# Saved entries
[Start of section]
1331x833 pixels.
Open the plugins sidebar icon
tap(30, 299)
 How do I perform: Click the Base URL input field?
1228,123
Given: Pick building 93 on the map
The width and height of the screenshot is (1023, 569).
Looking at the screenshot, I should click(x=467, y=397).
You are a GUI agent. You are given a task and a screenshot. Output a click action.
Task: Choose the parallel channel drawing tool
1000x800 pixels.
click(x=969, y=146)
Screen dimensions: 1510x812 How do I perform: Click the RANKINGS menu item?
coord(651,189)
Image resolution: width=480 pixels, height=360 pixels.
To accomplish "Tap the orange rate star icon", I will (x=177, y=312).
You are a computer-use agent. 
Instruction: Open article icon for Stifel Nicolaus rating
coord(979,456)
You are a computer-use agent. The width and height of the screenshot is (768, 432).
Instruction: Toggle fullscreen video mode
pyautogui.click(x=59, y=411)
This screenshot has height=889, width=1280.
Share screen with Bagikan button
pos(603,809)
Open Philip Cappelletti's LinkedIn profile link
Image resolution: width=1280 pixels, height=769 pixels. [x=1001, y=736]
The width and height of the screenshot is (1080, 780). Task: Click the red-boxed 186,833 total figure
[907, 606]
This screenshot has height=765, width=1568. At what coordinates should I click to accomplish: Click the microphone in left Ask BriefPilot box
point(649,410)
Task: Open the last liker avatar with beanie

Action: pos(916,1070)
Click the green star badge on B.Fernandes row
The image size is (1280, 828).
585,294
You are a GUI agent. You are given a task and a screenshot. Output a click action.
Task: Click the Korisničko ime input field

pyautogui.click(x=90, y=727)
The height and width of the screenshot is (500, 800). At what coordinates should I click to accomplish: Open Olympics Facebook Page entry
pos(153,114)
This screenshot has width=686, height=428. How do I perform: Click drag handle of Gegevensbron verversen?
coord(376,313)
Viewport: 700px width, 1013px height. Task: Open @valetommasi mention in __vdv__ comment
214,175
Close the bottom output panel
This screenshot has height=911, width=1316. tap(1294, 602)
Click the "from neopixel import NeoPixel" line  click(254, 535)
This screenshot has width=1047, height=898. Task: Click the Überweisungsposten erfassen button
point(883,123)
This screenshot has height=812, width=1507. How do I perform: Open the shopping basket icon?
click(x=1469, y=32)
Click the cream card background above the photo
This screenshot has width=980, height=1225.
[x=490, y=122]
[End of section]
# YOUR OBJECTIVE
Within the data above, pick out all lines holding the word "agent".

# ANSWER
You are a GUI agent. You are given a task and a screenshot. Output a click action.
You are a computer-use agent. 
You are a computer-use agent. The width and height of the screenshot is (768, 432).
You are a GUI agent. You are given a task and a screenshot. Output a click action.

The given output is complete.